_TASKS AND EXERCISES_
(1) Could you copy the passage of the BR-319 highway article starting with "The Amazon will" and going on through "behind the trees."?
(2) Can you proceed with the BR-319 highway article from the point where it stops?

***** SELECTED EXCERPT *****

The Amazon will suffer massive deforestation if Brazil's BR-319 is paved


First the road was cragged and cracked. Then it was a thick slop of mud. Then a swirl of red dust. But now, after we had traveled hundreds of miles through the densest of jungle, the highway was finally good — paved and smooth — and it was here that the driver stopped the truck.

There was an unmarked dirt road branching off from the highway. It cut into the jungle and led out of sight. Lucas Ferrante, the environmental scientist leading this journey, wanted to go down the road and see what — and who — was hidden behind the trees.

“This is illegal deforestation,” he said.

The driver, who lives on the highway, told him it would be too dangerous to proceed. These rough-hewn side roads are often the work of armed criminal groups. The groups, which dominate this stretch of the forest, had unleashed a wave of fire and destruction that was transforming much of southern Amazonas state into smoldering pastureland. The way they solve problems is with violence. People disappear. Their bodies are never found. Our driver feared the trouble that following this road would bring.

Ferrante, who has spent years detailing the region’s lawlessness in academic journals, understood the highway’s dangers and uncertainties better than most. He had been threatened in anonymous calls and messages — then abducted in November 2020 and told to keep quiet.

***** DATA LINES *****

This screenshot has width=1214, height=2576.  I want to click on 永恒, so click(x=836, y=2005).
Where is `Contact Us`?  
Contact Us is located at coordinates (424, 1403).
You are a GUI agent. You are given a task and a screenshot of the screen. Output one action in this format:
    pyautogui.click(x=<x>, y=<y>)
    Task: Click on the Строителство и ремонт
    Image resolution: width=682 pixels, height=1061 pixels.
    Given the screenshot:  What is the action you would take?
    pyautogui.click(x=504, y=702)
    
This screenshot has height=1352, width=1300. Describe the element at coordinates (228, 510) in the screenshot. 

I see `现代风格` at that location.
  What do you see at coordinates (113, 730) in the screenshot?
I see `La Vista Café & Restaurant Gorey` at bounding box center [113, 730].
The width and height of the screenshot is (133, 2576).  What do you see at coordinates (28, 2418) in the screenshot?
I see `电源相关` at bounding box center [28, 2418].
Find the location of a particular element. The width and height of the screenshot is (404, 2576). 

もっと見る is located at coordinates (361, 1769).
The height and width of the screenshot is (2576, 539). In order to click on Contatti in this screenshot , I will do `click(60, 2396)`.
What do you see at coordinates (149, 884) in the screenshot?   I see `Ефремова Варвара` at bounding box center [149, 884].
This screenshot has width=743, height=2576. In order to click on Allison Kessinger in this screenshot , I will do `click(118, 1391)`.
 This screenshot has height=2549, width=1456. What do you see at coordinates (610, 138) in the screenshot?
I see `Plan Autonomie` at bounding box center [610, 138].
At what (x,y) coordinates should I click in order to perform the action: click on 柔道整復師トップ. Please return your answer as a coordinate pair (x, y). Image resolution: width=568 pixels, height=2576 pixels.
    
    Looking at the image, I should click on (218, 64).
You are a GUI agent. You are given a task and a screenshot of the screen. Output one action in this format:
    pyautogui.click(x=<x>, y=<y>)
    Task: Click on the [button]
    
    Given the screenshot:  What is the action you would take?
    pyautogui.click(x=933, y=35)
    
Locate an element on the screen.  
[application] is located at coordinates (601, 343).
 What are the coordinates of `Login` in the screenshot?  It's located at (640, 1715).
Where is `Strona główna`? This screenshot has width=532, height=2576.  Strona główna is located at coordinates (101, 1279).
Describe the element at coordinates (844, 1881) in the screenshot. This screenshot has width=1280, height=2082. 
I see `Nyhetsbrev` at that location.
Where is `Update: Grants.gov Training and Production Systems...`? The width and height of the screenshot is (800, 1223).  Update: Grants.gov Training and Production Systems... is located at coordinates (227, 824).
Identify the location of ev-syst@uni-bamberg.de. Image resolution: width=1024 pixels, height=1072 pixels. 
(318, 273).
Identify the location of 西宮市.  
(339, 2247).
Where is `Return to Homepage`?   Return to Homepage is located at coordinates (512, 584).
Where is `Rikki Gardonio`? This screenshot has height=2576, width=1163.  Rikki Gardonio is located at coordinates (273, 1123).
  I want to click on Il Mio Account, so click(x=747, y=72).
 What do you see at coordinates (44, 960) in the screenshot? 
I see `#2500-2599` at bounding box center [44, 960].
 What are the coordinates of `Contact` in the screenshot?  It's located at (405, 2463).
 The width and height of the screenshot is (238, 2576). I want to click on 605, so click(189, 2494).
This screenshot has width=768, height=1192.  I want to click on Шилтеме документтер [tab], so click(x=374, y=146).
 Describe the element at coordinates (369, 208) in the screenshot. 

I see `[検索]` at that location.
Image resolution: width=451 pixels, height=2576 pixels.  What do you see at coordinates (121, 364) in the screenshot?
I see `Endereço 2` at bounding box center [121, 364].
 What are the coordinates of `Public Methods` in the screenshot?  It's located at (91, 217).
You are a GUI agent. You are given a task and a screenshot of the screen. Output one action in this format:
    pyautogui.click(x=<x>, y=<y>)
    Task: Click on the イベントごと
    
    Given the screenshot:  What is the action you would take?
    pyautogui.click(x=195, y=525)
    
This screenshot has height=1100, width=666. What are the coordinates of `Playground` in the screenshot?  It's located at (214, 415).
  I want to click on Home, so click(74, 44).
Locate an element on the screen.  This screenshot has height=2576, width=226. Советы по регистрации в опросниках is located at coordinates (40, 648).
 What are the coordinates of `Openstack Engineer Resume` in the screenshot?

*****

_ANSWERS TO THE EXERCISE_
(1)
The Amazon will suffer massive deforestation if Brazil's BR-319 is paved


First the road was cragged and cracked. Then it was a thick slop of mud. Then a swirl of red dust. But now, after we had traveled hundreds of miles through the densest of jungle, the highway was finally good — paved and smooth — and it was here that the driver stopped the truck.

There was an unmarked dirt road branching off from the highway. It cut into the jungle and led out of sight. Lucas Ferrante, the environmental scientist leading this journey, wanted to go down the road and see what — and who — was hidden behind the trees.

(2)
Another researcher documenting the destruction received this text: “You’re going to burn in the fire. It will be a barbecue. Message delivered.”

But Ferrante, 33, believed traveling here was worth the risk. He had come to see this highway, a reddish gash scarring a quilt of green, as one of the Amazon’s last stands. A photographer and I had now joined him on this journey to its further reaches.

BR-319 begins along the banks of the Amazon River and runs more than 500 miles, slicing through the largely preserved core of the Brazilian Amazon to connect the cities of Manaus and Porto Velho.

Scientists argue that the only thing protecting this reserve — one of the region’s last bastions of contiguous forest — is the profound deterioration of the road itself.

Its decay has for years left much of it impassable, repelling criminal land grabbers and helping to preserve an area scientists say is vital to the survival of the entire forest.

But that protective barrier is now being paved over.

Stretches of the highway have been improved in recent years, making travel easier and unleashing a surge of deforestation. Many in the rainforest want the government to complete the job. President Jair Bolsonaro, who has worked to ease and undermine environmental regulations to promote development, says paving the highway would fulfill “a wish of the Amazonian people.” His vice president, a general in reserve, said he’d eat his own military beret if current officials don’t get it done.

For many in Manaus, a city of 2.2 million cut off from Brazil’s main highway system, the road symbolizes something close to freedom — a lifeline that connects them to the rest of the country and paves the path toward development.

“BR-319: It’s our right,” says the slogan plastered across social media and highway signs. In a region of both vast resources and pervasive poverty, many say the time has come to use what’s there for the taking, to seize the better life long denied by isolation and geography, to push back against federal laws and environmentalists who seem to care far more for trees than people.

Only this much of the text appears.